I assume everyone who has not been in a Trappist monastery for the last three years has heard of the Long Tail, a term that as far as I know originated with Chris Anderson's October 2004 article in Wired. Bricklin's When The Long Tail Wags The Dog essay explains what is going on in the Long Tail for a certain class of products and services, and though he doesn't mention it, healthcare fits his profile.
Word processors and spreadsheets are far more successful than programs that do a subset of their functions much better than the more general-purpose applications. they are so much more successful, says Bricklin, because people know they can do whatever task was the compelling reason to buy into the application, but they also know they can apply it to a much broader range of tasks. The need for any one of these other applications of the tool may be remote, but knowing the tool is capable of much more than the immediate need is a compelling reason to buy the more general product.

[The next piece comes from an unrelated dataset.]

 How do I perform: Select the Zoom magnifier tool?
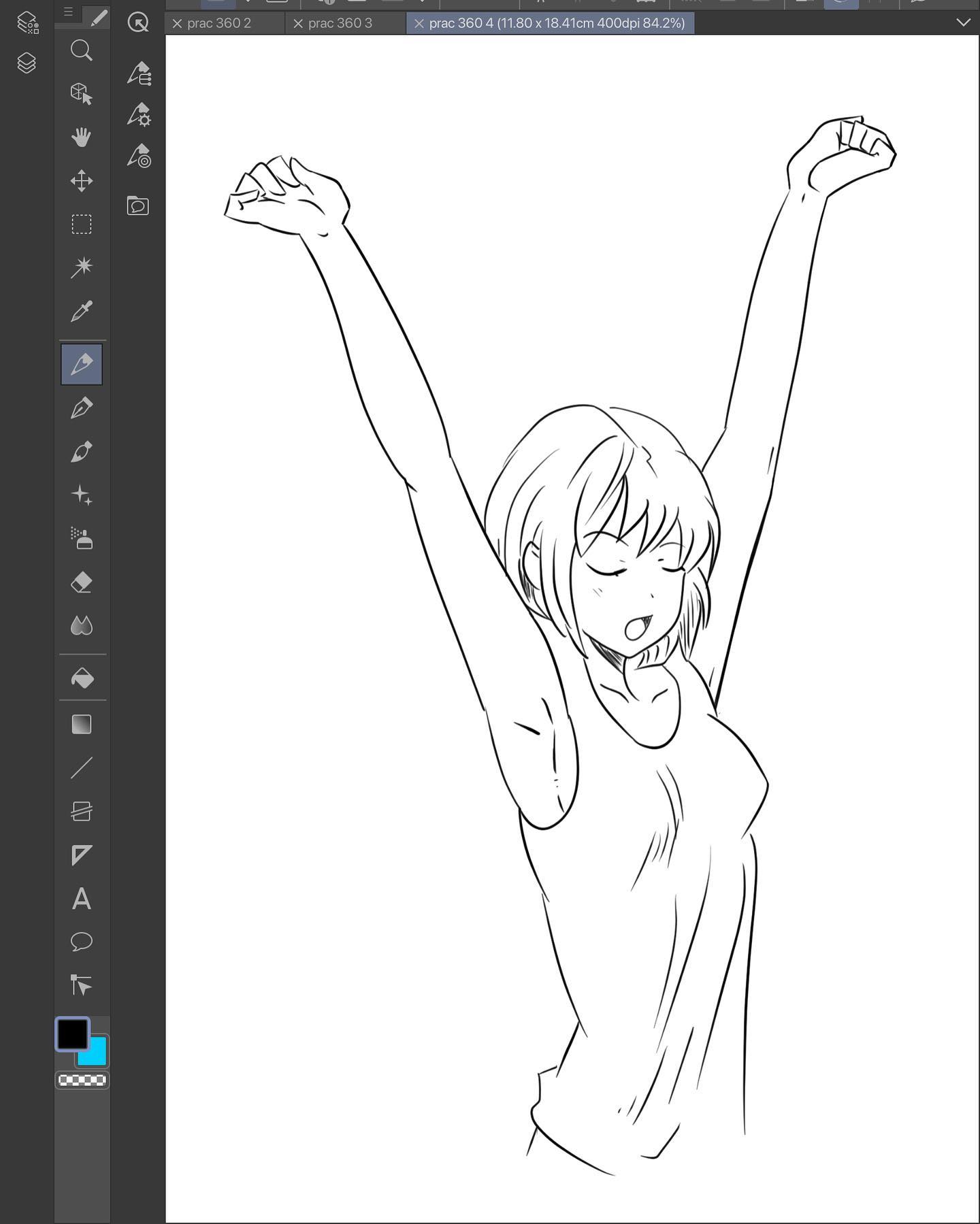pos(82,50)
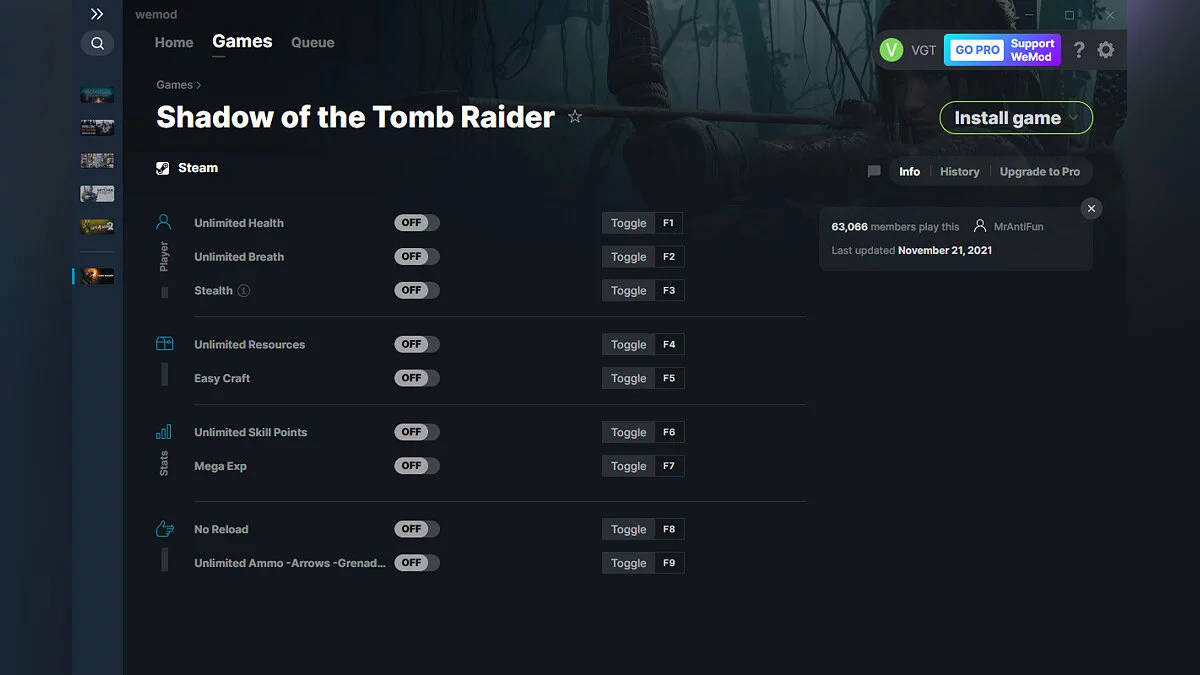Click the search icon in the sidebar
This screenshot has height=675, width=1200.
coord(97,43)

Bricklin cites a podcast interview he did with Donna Dubinsky, ex-CEO of Palm and Handspring, who told about market research Palm did regarding what were the uses to which people put their Palms. They discovered that many people acquired a Palm and loaded one particular application, almost always one that was not supplied "out of the box" by Palm - in our domain, ePocrates comes to mind, but Dubinsky cited an astronomy application as an example, a star finder. this is a classic "long tail" finding. But on digging deeper into the buyers' motivations, they found that more often than not the sale was made not by the application alone, but by the fact that users knew they could also make use of the things Palm's out-of-the-box applications could do for them. The killer app was important, but only when it was delivered in the context of a generally applicable platform.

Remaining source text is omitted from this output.